The relic, which was the system itself, had been made in the image of a plant. The relic would suck up magic power, bloom a flower, and bear fruit; and when that fell, the magic power that was stored in the seed inside the fruit would burst, and it would send the souls of the Three Sages into the new incarnation candidates that were on standby in their respective hideouts. Frederica’s goal was certainly to acquire the relic fruit, and its seed. They would go into the ruins ahead of Frederica and secure the seed. If they could not do that, they would destroy the seed.

Kana put her hand to the floor. She felt vibrations. They were not from the ruins. They were smaller, and closer. They were coming even closer. The vibrations grew more intense. She took her hand off the floor. The flagstones were shaking. Halna and Calkoro stopped what they were doing. Kana restrained the two with a hand and turned in the direction the shaking approached from, facing the right wall.

Right now in the ruins, the Puk Puck flower should be blooming, and the Grim Heart fruit should be growing. It was due to their influence that the ruins were being activated.

It took a fixed amount of time for flowers to bloom and bear fruit on the relic. If they destroyed that now, then Frederica would be unable to do anything for the time being. If they could destroy the flowers as well, then that would buy them an even longer amount of time. However, if they did that, then the souls of Puk and Osk would be released from the system, and the incarnations would never be born again.

This was something Kana should be doing, fundamentally.

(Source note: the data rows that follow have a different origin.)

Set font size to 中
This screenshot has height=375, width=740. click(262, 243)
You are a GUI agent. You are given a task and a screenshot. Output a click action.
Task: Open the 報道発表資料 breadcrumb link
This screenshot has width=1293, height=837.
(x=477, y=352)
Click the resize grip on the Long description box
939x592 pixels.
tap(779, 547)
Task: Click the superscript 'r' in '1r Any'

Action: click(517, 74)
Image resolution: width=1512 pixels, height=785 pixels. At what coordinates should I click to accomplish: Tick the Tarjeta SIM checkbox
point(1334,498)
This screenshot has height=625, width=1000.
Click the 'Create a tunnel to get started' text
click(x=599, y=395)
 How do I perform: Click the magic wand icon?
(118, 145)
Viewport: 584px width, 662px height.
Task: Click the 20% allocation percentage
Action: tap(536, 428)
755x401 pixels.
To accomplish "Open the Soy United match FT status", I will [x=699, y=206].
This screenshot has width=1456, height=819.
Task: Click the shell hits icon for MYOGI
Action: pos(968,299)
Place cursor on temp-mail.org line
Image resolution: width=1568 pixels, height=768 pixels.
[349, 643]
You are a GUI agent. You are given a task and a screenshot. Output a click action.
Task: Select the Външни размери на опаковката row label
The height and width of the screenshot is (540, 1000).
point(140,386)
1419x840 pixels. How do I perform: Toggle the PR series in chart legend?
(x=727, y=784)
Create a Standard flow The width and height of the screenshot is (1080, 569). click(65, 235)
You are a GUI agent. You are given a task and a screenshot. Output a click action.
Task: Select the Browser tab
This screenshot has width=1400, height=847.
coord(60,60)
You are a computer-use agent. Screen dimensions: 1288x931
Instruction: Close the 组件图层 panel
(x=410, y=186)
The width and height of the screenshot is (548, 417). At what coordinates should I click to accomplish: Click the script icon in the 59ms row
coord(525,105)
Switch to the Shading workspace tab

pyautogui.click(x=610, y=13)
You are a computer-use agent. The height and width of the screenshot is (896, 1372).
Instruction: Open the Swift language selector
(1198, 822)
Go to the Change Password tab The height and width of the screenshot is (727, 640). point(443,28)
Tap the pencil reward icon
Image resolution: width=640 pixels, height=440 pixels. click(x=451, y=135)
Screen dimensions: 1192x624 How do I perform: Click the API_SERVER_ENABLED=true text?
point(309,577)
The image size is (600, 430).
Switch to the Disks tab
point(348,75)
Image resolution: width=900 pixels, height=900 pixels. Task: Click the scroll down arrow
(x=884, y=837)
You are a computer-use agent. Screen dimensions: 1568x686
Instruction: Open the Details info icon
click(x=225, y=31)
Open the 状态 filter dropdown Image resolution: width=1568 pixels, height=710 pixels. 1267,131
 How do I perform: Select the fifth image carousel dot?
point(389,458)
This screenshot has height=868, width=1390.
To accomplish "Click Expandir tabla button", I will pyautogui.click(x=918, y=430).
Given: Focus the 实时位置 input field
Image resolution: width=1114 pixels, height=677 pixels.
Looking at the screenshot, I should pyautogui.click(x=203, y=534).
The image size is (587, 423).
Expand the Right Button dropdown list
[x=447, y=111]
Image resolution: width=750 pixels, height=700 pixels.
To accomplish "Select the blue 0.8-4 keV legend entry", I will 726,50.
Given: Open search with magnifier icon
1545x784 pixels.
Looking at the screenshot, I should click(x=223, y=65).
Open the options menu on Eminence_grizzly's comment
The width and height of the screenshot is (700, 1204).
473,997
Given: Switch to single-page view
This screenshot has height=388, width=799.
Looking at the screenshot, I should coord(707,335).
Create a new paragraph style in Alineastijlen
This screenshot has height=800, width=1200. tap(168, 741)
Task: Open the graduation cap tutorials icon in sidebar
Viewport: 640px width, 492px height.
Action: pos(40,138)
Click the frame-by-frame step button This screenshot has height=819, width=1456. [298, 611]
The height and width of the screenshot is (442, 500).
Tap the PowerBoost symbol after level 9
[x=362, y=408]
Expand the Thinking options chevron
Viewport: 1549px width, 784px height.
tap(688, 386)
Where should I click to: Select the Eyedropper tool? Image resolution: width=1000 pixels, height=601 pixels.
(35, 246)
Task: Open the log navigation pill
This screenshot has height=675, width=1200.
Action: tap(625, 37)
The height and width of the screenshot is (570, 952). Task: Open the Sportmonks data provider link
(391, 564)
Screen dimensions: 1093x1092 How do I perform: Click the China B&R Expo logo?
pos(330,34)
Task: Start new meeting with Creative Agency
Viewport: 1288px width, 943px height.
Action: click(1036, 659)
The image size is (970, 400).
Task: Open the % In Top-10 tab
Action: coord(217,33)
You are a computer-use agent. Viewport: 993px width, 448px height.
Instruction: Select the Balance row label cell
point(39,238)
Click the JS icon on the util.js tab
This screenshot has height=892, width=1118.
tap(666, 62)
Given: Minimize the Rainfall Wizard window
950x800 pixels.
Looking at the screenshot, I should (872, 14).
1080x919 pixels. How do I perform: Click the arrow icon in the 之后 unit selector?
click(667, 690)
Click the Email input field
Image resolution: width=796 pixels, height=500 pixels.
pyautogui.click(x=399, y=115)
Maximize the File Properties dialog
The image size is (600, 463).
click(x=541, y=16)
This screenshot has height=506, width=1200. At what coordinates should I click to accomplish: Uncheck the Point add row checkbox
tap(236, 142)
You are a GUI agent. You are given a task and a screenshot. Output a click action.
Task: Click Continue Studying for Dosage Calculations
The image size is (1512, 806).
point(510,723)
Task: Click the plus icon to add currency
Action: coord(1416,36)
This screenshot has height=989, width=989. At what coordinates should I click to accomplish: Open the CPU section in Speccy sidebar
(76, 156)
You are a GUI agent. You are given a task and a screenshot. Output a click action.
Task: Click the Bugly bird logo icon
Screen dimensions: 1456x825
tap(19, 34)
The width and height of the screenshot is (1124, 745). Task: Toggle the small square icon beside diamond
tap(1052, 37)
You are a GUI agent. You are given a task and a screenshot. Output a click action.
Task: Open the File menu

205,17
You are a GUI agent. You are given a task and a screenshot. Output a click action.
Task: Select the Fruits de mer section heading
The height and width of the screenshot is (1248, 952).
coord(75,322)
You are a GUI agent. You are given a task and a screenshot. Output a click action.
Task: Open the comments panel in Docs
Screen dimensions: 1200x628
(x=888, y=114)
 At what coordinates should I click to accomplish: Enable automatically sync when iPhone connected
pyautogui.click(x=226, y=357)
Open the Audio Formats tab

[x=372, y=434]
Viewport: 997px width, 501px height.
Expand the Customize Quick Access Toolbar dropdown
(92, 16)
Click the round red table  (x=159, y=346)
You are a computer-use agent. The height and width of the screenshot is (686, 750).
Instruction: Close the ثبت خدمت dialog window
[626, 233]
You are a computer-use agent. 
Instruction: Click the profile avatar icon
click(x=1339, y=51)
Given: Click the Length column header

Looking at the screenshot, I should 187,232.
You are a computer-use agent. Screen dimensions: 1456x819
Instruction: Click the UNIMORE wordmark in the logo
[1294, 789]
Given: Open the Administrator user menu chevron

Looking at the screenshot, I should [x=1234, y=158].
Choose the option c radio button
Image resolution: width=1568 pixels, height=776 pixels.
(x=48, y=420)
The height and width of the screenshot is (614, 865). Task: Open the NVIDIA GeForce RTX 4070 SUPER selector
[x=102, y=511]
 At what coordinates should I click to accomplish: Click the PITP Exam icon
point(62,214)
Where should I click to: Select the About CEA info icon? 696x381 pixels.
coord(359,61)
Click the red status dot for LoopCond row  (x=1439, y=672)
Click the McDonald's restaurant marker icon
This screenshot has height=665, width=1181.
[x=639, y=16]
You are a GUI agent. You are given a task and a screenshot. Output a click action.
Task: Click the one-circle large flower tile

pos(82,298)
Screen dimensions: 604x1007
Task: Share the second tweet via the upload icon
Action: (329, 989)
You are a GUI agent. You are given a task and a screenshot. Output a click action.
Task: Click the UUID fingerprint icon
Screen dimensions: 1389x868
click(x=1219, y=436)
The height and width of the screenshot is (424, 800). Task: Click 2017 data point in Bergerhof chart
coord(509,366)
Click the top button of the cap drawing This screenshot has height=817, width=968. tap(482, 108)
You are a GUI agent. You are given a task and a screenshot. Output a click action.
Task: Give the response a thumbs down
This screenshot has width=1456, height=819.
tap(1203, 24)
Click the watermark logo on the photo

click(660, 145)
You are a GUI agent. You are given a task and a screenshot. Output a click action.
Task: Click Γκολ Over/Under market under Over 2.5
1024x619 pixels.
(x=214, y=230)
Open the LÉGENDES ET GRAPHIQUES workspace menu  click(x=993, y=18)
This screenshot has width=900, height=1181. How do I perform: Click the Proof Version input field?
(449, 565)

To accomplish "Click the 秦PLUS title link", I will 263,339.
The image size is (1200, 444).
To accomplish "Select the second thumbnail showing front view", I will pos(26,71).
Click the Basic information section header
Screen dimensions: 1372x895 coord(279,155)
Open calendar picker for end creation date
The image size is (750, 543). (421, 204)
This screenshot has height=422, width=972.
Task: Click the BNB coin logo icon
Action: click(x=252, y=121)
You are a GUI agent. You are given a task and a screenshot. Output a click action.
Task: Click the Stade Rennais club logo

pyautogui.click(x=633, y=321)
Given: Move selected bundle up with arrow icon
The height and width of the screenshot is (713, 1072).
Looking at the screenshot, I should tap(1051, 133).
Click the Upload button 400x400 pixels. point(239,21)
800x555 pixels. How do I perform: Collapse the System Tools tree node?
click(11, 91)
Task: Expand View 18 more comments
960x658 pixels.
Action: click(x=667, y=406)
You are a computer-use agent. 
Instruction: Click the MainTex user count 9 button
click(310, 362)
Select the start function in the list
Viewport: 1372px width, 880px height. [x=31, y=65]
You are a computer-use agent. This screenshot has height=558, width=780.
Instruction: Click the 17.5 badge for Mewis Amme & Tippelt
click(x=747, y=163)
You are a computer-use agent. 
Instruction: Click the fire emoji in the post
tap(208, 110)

While their relationship was not so great that she would call them “fellow Sages,” even so, they had associated for a very long time. If Puk and Osk were here now, just how would they react? Kana didn’t know. They might say, “Kill me for the sake of the Magical Kingdom,” or they might be angry and say, “That’s like being killed while you’re asleep.” Kana’s magic would not give her answers about the uncertain future or hypothetical scenarios.

The walls of the ruins entrance were both magically defended and physically sturdy. They would be undaunted whether they were directly under an earthquake or an air raid or under assault by a group of armed magical girls.

And in that wall, suddenly, there was a crack, and before they could even be surprised, it broke open and crumbled. An earsplitting sound rang through the room. Kana had heard this sound before. This was Dory’s drill. The drill that rotated at high speed gradually slowed its spinning, and its owner, Dory, looked around the room with an uneasy expression; from behind her, her sister Arlie also showed her face.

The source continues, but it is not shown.